Why Being Unfollowed Can Feel Like Having Your Heart Ripped Out

    It's impossible to adequately convey this to someone who isn't on Twitter, but when those words, "follows you," cease to appear, the breakup comparison couldn't be more accurate.

    Technically I'm an adult, and yet there I was — pouting and gazing cinematically out of rain-battered windows for the better part of a weekend. It was exactly like a high school breakup, only with far less Sunny Day Real Estate. Also, I hadn't been broken up with: I'd been unfollowed on Twitter.

    In overly melodramatic terms, to be unfollowed is to be abandoned. If it's someone you haven't met, your meeting now has a permanent rain check. If it's someone you have, your next encounter will officially be chaperoned by an elephant in the room. In this instance, it was someone I'd actually met, and someone I respected. After noticing this person no longer followed me, I began cycling through all five grief stages of the Kübler-Ross model. There was denial ("My phone is being weird"), anger ("What!"), bargaining ("I can change"), depression ("I wish I could unfollow myself"), and acceptance ("Remember when you used to follow me? #tbt"). On top of this weird sense of loss, though, I felt a wave of guilt for taking it so hard. Surely, if my ancestors could see me getting all worked up about something named after bird noise, they'd be furious — perhaps to the point of actively sabotaging the bloodline. They'd be wrong to feel that way, though.

    Recently, a number of internet writers have advocated for unfollowing — arguing that we should be more cavalier in the act, or even that we should purge our feeds completely to start from scratch. I too have on occasion perused my feed like a layoff-crazed efficiency expert, looking to jettison any and all dead weight. It was only recently that I began to think about how powerful and clean a dismissal it is to conclude that someone else is dead weight in your online life — depressingly, often the most visible lives we have.

    Even back when it was routinely dismissed as a hub for inventorying one's breakfast, I've been an evangelist of Twitter. I've established friendships there that spilled out into the real world, and others that lived purely online but felt more real and fruitful than some offline counterparts. Professionally, Twitter played a pivotal role in my switching jobs, and as someone who now writes for a living, it helps me keep my job. It also puts many high-profile strangers tantalizingly within reach.

    It looks almost cartoonishly vain on paper, sure, but lots of Twitterers actively aim to get certain people to follow them. Making good on that aspiration may be a thoroughly modern/dubious achievement, but it builds on the ages-old desire for upward social mobility. And when those same people cut you loose, it's akin to being kicked out of an Old World cotillion.

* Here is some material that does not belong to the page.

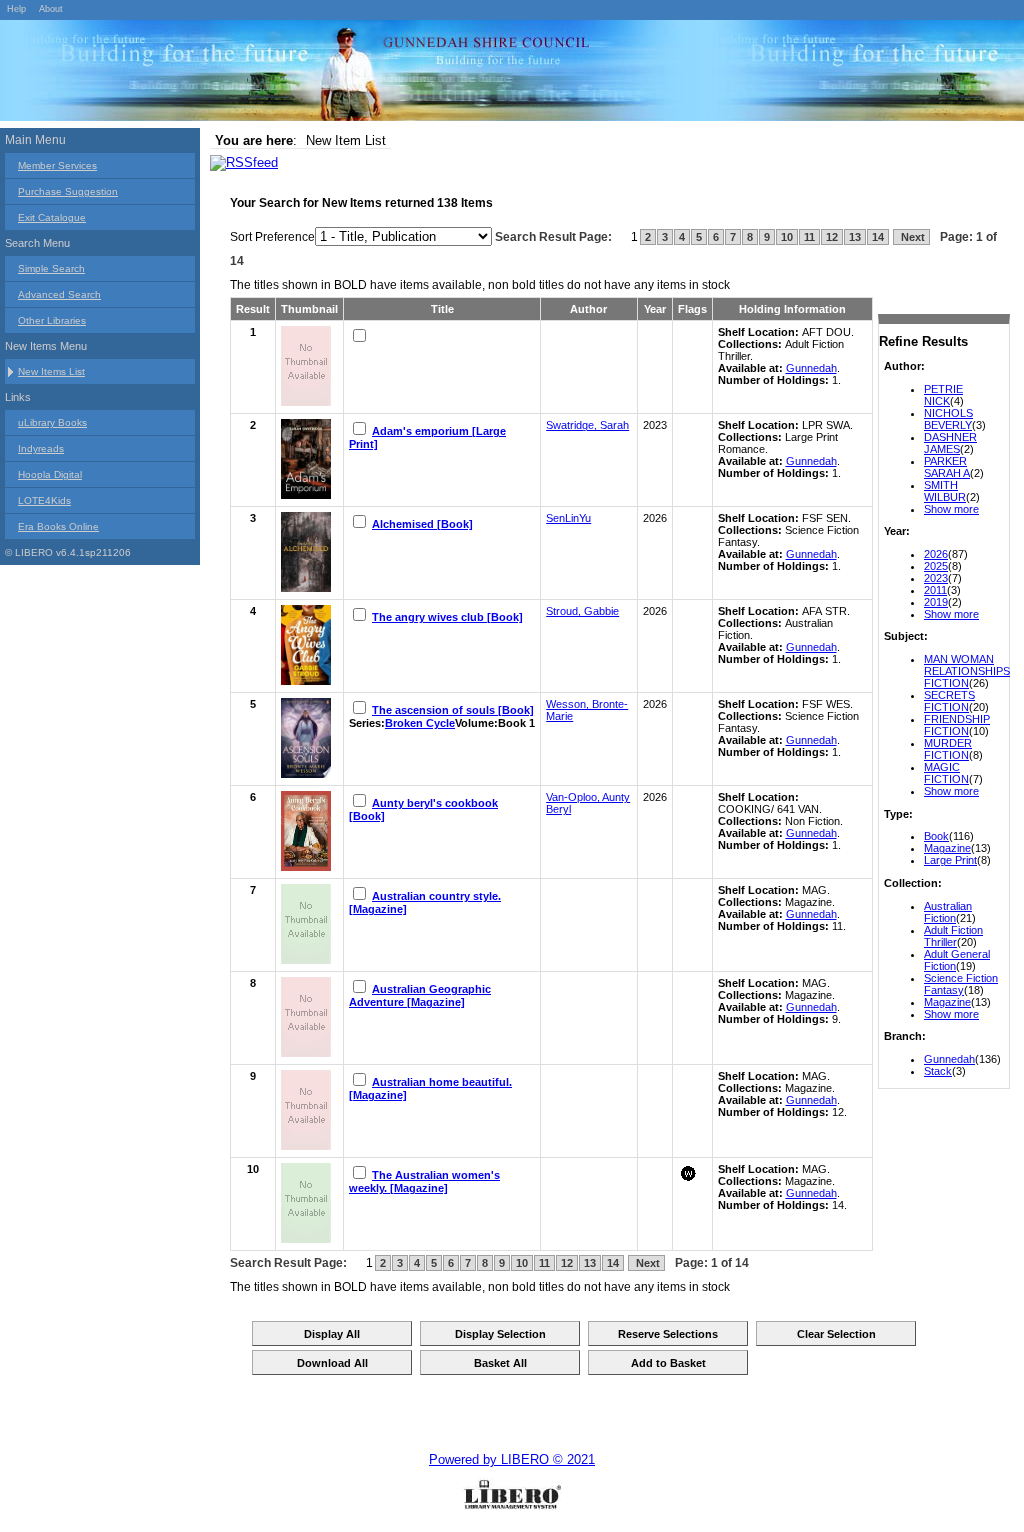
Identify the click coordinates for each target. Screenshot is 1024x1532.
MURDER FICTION (948, 749)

    Once in a while, when viewing a Twitter profile on your phone, it takes a moment for the words "follows you" to slide over after the person's name. The more you value having this person in your life, no matter how negligible the role they play, the lower your stomach drops in the span of that moment. Strangers unfollow me constantly and I couldn't care less. My follower count waxes and wanes and there's no point being petty about it. But if I happen to see that someone I know has excommunicated me, it feels like a character judgment that transcends the medium. It's impossible to adequately convey this to someone who isn't on Twitter, but when those words, "follows you," cease to appear, the breakup comparison couldn't be more accurate. Someone no longer likes the cut of your jib. Your services are no longer required. It's all you can do to keep from sending out a questionnaire asking where it all went wrong. Was it just one dumb thing you said, or an accumulation? How long has this been going on ? Was the person wanting to do this for months!?

    These kiss-offs don't come with "It's not you, it's me" delusions either; on Twitter, it's always you — well, unless the person nuked his entire feed. There's always a chance they unfollowed on accident, but that's the "Niagara Falls Girlfriend" of potential excuses, and thus unlikely. The exact reason could be any number of things. Just like with a breakup, everybody thinks they want to know the absolute truth of why it happened, despite the fact that knowing would probably be at least a little bit devastating. Twitter feels like a zero-sum passive-aggressive grudge match, and you want to deliver the rebuke of an unfollow as quickly as possible, and maybe even block them too, for good measure.

    Either way, some friends, peers, and heroes will leave you on Twitter just as they will in real life, and it's something we as people who are perhaps wildly over-invested in social media will have to learn to accept. We already know deep down that it shouldn't be that big a deal. Not one thing about the way we currently live is sustainable, after all, and it's only a matter of time until all social media is history and we're out in the woods again with smoke signals and a rudimentary grasp of Morse code. Since it does feel like a big deal now, though, it's important to realize that this parting of the ways isn't a referendum on how you're doing everything wrong. As The Cut's piece advocating unfollowing pointed out, it just means you're doing everything wrong for that one person. Everyone else might think this wrongness is exactly what's so right about you.